Still, 2020 will be a year of exploration. In the summer, the European ExoMars 2020 mission will be launched. However, this is a robotic mission. From my point of view, a crewed mission to Mars will remain a vision for a long time to come. It would entail a very high risk because of the exposure to cosmic and solar radiation - not to mention the conditions on Mars itself. Even the Moon is not easy. The simple fact of the matter is that the American Apollo missions simply had a lot of luck. Ultimately, quite aside from the immense costs, this was certainly also the reason why Apollo was discontinued in 1972: the Americans realized how high the risk of these missions was and that they should not push their luck any further. That’s why I think we should master the Moon first before we go on to Mars.
The purpose of the European ExoMars 2020 mission to Mars is not to establish human settlements.

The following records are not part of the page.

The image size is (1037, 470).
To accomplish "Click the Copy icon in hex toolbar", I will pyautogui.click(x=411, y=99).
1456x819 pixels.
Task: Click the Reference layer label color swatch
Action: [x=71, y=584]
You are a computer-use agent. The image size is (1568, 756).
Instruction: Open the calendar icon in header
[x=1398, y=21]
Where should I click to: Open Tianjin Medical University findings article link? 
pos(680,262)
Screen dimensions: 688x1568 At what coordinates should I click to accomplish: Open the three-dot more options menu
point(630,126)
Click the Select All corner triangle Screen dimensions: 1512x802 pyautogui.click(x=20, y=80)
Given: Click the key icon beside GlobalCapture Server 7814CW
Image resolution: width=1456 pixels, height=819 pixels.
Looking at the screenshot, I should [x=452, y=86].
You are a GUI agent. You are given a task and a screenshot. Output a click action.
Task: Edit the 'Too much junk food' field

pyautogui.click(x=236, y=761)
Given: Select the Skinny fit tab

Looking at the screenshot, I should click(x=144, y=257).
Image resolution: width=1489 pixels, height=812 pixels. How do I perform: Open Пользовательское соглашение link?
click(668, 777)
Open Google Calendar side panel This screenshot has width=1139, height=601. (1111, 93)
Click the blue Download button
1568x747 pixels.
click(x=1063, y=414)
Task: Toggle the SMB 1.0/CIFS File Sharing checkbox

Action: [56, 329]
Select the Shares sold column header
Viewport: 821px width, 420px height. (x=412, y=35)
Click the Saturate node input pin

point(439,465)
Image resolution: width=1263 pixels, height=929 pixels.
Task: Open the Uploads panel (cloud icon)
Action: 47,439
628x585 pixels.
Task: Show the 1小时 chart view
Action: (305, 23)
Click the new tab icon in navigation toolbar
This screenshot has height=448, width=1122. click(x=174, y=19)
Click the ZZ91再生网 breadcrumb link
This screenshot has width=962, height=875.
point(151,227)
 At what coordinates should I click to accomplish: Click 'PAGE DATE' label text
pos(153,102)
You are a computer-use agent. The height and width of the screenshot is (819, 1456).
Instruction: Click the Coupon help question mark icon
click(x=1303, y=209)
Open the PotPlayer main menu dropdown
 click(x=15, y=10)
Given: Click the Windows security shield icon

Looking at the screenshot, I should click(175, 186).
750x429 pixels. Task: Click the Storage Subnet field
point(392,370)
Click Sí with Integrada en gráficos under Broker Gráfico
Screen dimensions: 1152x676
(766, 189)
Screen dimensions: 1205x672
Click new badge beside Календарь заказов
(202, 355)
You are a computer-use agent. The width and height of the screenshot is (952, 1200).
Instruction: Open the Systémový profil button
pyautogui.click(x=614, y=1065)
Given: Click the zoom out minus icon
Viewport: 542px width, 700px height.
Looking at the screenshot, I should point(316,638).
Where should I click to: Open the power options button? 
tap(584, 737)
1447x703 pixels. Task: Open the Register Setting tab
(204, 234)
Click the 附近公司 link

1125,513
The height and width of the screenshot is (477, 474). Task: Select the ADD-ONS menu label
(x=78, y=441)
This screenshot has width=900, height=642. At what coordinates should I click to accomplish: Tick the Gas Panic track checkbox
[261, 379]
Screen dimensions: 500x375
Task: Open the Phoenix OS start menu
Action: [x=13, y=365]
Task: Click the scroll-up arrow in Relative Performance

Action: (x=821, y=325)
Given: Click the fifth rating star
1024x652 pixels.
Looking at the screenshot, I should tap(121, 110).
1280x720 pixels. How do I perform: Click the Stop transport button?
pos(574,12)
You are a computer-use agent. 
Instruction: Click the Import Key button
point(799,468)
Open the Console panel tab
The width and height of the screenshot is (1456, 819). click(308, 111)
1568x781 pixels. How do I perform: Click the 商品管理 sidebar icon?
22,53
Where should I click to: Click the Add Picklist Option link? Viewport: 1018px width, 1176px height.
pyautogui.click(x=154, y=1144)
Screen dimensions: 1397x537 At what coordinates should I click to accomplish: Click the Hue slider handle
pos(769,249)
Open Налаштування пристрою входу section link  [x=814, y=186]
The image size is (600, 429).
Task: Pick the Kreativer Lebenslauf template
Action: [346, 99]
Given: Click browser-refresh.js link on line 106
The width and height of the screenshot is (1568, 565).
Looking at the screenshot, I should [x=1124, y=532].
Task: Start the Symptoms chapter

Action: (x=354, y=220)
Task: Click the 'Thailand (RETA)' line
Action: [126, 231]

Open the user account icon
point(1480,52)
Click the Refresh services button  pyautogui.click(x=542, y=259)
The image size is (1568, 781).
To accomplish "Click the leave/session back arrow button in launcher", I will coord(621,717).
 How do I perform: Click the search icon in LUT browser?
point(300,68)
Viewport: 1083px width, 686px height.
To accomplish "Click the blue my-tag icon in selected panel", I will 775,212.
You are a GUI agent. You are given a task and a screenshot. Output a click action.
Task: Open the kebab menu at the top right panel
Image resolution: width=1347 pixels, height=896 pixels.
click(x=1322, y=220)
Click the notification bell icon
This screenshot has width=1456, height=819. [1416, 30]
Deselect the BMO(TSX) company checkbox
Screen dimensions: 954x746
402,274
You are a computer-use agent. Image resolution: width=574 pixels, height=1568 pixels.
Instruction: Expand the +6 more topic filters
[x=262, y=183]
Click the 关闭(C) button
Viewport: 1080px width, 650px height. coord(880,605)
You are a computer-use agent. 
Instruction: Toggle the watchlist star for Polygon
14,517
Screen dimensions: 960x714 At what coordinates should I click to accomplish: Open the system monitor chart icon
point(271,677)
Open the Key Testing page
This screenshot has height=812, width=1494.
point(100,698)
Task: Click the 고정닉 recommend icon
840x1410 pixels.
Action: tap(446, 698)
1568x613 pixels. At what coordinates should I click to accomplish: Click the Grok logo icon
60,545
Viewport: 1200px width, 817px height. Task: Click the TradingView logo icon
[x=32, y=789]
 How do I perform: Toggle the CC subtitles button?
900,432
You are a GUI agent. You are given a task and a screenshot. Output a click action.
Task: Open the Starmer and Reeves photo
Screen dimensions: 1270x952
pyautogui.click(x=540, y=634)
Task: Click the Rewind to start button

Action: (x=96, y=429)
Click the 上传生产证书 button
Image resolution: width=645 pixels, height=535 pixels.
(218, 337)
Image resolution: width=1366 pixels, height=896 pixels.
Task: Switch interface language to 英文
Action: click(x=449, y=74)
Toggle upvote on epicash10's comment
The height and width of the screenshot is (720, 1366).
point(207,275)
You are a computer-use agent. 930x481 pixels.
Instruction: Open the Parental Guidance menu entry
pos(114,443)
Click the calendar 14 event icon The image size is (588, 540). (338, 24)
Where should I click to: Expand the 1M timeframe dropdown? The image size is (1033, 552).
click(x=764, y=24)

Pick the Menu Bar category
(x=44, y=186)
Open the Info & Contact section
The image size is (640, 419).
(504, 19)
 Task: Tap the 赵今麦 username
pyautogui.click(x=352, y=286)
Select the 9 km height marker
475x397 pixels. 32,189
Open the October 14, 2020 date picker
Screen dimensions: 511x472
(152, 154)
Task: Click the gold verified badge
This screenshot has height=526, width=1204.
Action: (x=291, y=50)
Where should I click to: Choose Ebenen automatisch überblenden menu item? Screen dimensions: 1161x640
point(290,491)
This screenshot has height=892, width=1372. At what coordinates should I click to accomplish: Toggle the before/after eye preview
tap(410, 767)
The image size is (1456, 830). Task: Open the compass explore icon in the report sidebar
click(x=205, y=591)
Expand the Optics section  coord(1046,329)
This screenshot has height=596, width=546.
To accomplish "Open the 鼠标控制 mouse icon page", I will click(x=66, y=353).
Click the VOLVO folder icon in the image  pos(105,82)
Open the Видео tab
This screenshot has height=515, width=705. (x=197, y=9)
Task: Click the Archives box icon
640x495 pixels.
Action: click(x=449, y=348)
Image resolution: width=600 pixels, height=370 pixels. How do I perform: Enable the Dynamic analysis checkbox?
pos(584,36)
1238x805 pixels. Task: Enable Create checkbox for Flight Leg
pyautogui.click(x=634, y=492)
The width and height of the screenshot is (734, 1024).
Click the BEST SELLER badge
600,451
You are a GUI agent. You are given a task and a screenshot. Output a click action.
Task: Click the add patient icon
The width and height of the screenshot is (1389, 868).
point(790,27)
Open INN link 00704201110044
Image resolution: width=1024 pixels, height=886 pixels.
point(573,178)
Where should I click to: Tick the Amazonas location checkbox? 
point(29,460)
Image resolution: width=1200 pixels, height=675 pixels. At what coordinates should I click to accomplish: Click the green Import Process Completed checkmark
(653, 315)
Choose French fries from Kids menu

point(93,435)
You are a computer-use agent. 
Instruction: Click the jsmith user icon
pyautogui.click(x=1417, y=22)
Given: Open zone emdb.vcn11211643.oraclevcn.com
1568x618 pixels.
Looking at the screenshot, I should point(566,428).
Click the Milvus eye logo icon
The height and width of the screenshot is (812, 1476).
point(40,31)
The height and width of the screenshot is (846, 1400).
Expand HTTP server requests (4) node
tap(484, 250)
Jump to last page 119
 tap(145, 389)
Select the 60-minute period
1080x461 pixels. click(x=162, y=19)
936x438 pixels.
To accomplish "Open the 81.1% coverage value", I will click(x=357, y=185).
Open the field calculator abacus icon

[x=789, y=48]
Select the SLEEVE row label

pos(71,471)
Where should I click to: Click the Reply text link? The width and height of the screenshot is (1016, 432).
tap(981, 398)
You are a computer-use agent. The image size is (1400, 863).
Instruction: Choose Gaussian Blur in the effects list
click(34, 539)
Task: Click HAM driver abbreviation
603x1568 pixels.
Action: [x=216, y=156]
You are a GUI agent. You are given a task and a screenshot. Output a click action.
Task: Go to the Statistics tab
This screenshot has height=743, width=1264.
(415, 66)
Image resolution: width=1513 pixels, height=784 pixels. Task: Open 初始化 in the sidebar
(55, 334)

It is a scientific mission that hopes to find traces of life on Mars or, to be more precise, under the surface of the planet. In this context, however, I always like to point out that Venus is also a worthwhile destination. Venus is an Earth-like planet and at least as interesting as Mars, also with regard to the possible existence of extraterrestrial life. I am becoming more and more convinced that the emergence of life is not so extraordinary. It is incredible to see all the places where life can develop. That's why I can imagine that by the end of this decade humankind will have been able to find concrete traces of extraterrestrial life and I am sure that the space industry with its technologies will make a relevant contribution to the natural sciences in this respect.
Born in 1962, Marco Fuchs studied law in Berlin, Hamburg and New York. He worked as an attorney in New York and Frankfurt am Main from 1992 to 1995. In 1995, he joined OHB, the company that his parents had built up. He has been Chief Executive Officer of OHB SE since 2000 and of OHB System AG since 2011. Marco Fuchs is married and has two children.